1. That the head teacher has been discourteous to the managers.

2. (a) That in view of the direct conflict of evidence with respect to the caning of the Barnardo children they are not able to give a decision on this matter; but they are strongly of opinion that there is no evidence at all that the girl (E.C.) is mentally and morally deficient, or a danger to the school, as stated in the letters of the head teacher and her husband. (The head teacher said she was “somewhat” mentally deficient, which, of course, alters the context).

(b) That, in their opinion, these children are well treated and cared for by their foster-mother, and that the children are not afraid of being beaten by her.

(c) That in their opinion the communications sent by the head teacher and her husband to Dr. Barnardo’s Institution were not warranted by the facts of the case.

The sub-committee, after most carefully reviewing the whole of the evidence, advise: “That it is to the interest of elementary education in this village that the head teacher should seek other employment with as little delay as possible. That no punishment book having been kept in this school by the head teacher prior to this occurrence she be directed faithfully to keep such book.”

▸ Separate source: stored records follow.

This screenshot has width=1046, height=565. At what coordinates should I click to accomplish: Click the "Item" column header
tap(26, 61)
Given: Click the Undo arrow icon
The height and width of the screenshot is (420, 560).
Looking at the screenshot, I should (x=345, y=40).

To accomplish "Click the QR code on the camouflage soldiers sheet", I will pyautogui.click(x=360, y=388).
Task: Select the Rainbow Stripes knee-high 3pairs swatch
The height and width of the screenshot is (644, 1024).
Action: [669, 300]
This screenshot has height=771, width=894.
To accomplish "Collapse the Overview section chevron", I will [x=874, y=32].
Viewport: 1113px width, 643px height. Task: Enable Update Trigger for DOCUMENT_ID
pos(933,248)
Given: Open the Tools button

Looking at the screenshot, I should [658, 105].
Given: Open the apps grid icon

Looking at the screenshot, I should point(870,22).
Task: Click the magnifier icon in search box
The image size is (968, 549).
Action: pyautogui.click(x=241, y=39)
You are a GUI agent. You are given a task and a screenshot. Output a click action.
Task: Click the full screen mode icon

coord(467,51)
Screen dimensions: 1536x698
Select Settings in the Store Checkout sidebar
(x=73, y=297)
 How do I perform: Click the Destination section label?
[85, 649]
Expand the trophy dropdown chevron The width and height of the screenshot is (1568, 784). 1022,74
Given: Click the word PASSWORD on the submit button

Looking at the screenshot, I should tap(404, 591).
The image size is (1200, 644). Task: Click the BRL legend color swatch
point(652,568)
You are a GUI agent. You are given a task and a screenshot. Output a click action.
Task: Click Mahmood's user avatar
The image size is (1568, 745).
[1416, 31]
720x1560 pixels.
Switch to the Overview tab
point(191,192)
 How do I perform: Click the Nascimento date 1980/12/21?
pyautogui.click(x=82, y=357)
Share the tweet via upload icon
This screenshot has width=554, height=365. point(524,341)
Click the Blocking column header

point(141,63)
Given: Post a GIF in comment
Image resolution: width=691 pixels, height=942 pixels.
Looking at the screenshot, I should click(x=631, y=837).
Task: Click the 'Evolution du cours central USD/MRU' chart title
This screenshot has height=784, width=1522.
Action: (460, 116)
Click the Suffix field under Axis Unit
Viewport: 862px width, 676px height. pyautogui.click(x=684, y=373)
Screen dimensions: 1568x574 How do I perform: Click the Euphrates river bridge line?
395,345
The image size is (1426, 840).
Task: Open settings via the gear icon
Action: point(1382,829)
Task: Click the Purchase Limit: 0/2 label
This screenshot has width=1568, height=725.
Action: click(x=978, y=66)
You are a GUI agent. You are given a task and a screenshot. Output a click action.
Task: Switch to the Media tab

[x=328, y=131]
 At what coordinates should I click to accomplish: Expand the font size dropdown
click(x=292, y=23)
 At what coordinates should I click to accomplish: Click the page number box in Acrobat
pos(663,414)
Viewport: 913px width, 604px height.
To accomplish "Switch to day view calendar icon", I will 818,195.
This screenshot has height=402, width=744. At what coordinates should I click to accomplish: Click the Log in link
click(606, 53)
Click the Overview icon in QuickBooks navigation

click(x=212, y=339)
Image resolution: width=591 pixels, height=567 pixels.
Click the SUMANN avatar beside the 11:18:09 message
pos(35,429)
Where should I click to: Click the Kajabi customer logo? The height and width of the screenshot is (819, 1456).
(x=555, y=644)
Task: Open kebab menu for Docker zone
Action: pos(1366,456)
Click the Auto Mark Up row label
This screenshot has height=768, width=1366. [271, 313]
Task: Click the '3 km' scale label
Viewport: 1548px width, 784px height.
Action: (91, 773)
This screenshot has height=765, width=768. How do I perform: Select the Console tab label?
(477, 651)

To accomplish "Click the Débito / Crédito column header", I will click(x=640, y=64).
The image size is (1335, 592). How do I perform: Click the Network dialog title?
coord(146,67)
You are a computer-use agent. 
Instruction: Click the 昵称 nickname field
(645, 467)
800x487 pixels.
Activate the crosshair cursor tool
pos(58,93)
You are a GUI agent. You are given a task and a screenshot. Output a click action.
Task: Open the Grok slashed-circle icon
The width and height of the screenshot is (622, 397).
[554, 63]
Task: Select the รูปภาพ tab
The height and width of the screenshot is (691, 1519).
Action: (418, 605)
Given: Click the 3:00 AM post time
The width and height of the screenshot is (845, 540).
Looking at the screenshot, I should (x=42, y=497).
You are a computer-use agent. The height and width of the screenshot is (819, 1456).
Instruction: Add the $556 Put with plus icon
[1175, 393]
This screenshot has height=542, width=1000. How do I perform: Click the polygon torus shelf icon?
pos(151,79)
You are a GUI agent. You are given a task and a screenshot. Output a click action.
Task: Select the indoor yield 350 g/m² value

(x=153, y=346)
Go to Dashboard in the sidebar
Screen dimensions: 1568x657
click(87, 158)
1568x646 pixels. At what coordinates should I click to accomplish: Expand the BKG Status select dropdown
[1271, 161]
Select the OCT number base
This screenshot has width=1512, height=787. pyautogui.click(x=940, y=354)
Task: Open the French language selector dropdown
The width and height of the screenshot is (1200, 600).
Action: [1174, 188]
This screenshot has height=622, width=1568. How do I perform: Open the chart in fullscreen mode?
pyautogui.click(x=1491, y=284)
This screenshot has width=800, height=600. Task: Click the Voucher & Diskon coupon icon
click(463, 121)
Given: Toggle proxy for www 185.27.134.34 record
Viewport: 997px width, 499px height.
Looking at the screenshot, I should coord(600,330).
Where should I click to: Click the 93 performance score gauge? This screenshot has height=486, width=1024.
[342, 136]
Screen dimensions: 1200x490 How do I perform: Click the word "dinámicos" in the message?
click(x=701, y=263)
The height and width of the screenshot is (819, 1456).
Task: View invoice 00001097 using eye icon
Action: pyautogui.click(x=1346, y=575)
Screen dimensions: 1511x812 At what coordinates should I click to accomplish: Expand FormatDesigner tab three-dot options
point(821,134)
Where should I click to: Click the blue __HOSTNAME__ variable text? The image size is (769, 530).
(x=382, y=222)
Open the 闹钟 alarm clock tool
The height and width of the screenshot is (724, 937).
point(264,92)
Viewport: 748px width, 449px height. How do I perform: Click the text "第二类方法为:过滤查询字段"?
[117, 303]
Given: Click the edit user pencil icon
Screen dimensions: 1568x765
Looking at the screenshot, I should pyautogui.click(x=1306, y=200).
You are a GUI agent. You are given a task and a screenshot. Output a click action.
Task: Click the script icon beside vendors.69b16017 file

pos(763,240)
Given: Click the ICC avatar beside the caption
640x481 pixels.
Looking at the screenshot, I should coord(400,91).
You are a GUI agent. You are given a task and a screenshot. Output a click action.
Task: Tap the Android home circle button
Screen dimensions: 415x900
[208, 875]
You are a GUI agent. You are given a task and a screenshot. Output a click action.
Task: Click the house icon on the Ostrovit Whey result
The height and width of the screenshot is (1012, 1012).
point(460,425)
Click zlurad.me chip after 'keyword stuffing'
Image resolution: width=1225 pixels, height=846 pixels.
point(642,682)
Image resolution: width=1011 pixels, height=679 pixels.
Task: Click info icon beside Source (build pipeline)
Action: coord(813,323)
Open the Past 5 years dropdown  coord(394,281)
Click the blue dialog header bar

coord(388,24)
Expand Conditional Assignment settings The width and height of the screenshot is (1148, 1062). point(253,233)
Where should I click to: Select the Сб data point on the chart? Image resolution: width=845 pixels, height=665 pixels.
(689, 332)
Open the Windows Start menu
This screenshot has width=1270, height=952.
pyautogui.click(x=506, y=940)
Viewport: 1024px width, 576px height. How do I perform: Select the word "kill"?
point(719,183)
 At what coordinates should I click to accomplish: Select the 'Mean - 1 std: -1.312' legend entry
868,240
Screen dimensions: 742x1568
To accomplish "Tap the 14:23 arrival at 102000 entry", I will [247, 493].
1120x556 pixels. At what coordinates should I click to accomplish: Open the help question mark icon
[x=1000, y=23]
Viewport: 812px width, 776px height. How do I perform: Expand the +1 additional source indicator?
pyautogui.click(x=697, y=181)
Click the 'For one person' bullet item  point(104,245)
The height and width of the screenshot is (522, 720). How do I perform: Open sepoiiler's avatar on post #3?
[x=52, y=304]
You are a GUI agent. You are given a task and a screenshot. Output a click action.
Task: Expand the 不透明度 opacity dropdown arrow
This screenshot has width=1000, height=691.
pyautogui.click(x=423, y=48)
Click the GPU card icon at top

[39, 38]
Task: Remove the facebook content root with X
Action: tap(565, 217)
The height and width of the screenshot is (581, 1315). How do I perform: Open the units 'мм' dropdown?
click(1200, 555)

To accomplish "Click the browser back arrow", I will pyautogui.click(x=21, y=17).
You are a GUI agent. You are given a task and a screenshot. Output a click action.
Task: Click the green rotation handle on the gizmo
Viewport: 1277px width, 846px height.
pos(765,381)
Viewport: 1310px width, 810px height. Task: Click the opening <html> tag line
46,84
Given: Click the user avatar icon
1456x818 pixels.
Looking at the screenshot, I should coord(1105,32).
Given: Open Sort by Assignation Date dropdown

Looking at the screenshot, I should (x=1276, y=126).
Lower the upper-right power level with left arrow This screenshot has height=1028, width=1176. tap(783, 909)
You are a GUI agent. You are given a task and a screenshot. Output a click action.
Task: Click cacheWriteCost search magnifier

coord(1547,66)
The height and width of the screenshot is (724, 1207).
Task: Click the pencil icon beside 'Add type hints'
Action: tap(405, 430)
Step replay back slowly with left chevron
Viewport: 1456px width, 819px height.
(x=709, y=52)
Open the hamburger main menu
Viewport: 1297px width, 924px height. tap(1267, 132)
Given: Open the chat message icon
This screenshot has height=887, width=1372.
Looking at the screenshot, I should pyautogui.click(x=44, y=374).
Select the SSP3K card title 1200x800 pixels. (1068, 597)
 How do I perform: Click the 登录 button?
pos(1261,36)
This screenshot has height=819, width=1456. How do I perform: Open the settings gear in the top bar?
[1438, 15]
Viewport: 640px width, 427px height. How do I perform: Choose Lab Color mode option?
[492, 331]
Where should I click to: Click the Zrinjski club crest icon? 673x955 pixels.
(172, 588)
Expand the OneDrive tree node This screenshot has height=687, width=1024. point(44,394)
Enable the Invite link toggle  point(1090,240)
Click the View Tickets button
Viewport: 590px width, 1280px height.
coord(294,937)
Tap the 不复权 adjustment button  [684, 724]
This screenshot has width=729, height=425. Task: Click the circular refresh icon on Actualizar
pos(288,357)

So the forces of reaction had triumphed. First, accused and condemned by false stories put in the mouths of babes, eight and nine years’ old respectively; secondly, because the Higdons had written to the Barnardo Institution hoping to receive real justice from an impartial tribunal, not local village justice; thirdly, insulted about an ancient rule of Sir John Gorst’s re punishment book, which other teachers in the county did not possess. Thus they were supposed to have received their quietus.

The inquiry was practically a funless farce. Higdon and his wife received short notice to vacate the schoolhouse (left in the lurch by the N.U.T., as at Wood Dalling and at Burston, where the representative, after promising that a slander action would take place as soon as possible, became frightened at his own bravery, and thought better of it), they felt inclined to understudy poor Joe, and move on.

At this juncture all seemed lost. The Higdons, poor financially and politically, having no rich Liberal nor Tory champion, were confronted with that “remove to a sphere more genial,” which their most Christian friends desired.

The Burston Dyaks seemed to have succeeded, when all at once a change came o’er the scene. Here entereth the school children. Not meaningless are the beautiful words, “A little child shall lead them.”